_Description of the task_
Please copy, word for word, the line that contains "Click the Mod. Matrix button" and every line after it through the end of the records, and nothing more.

_Task material_
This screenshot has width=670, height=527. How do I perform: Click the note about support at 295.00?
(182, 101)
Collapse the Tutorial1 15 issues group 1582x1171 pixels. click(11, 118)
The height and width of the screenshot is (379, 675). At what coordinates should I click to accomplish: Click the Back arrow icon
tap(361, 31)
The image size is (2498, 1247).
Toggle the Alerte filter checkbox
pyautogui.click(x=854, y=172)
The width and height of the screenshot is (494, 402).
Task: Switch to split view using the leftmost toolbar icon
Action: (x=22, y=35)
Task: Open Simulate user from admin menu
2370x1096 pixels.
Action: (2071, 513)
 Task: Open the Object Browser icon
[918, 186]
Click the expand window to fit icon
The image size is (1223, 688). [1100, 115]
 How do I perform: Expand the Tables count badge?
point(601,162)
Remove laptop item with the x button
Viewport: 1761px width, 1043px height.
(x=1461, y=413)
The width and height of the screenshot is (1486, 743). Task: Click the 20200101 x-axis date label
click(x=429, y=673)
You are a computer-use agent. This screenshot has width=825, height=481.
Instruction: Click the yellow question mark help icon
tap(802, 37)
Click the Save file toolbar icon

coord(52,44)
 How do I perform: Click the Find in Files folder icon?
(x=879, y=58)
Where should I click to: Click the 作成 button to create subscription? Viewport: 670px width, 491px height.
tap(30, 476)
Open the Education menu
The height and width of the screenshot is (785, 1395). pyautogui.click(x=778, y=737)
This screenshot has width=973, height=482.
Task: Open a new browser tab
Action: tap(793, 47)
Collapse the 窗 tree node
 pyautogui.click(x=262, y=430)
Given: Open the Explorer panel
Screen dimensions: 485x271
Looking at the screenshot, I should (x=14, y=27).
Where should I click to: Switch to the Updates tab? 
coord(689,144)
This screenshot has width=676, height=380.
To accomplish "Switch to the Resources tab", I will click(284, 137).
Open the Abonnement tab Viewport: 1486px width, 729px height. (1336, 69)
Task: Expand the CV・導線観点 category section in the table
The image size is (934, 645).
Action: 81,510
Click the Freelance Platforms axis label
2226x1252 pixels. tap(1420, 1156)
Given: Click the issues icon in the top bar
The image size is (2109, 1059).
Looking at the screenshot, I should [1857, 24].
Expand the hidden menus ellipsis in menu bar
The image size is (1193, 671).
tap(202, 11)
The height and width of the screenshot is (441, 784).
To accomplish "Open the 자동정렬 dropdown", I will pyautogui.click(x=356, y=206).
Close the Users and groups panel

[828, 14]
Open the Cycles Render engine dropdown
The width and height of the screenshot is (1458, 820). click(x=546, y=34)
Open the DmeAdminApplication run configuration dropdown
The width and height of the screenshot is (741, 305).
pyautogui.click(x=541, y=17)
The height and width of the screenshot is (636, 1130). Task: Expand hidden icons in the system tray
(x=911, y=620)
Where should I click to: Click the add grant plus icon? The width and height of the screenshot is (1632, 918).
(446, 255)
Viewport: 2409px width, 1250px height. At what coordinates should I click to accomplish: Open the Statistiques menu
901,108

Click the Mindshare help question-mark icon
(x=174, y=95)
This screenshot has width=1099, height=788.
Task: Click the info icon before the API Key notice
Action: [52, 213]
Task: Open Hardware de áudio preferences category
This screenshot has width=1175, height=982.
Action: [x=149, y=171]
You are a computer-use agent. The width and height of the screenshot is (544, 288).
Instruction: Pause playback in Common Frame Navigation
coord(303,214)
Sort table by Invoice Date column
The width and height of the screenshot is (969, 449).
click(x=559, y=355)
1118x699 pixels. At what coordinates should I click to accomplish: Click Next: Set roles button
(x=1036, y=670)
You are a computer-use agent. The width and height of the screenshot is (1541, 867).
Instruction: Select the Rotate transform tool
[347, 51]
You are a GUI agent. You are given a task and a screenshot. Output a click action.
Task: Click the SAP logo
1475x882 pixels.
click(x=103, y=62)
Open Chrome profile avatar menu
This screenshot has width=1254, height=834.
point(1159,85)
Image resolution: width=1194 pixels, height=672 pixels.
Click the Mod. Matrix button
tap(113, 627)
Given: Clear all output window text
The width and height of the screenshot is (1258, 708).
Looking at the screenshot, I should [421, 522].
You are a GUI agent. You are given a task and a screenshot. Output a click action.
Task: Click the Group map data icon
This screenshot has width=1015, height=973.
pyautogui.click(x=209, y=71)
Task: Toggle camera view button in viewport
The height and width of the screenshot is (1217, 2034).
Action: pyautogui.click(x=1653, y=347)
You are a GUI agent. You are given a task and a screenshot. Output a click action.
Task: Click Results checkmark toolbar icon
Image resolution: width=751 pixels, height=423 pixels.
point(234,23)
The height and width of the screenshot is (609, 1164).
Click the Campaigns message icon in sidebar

_Result for this exercise_
Click the Mod. Matrix button
tap(113, 627)
Given: Clear all output window text
The width and height of the screenshot is (1258, 708).
Looking at the screenshot, I should [421, 522].
You are a GUI agent. You are given a task and a screenshot. Output a click action.
Task: Click the Group map data icon
This screenshot has width=1015, height=973.
pyautogui.click(x=209, y=71)
Task: Toggle camera view button in viewport
The height and width of the screenshot is (1217, 2034).
Action: pyautogui.click(x=1653, y=347)
You are a GUI agent. You are given a task and a screenshot. Output a click action.
Task: Click Results checkmark toolbar icon
Image resolution: width=751 pixels, height=423 pixels.
point(234,23)
The height and width of the screenshot is (609, 1164).
Click the Campaigns message icon in sidebar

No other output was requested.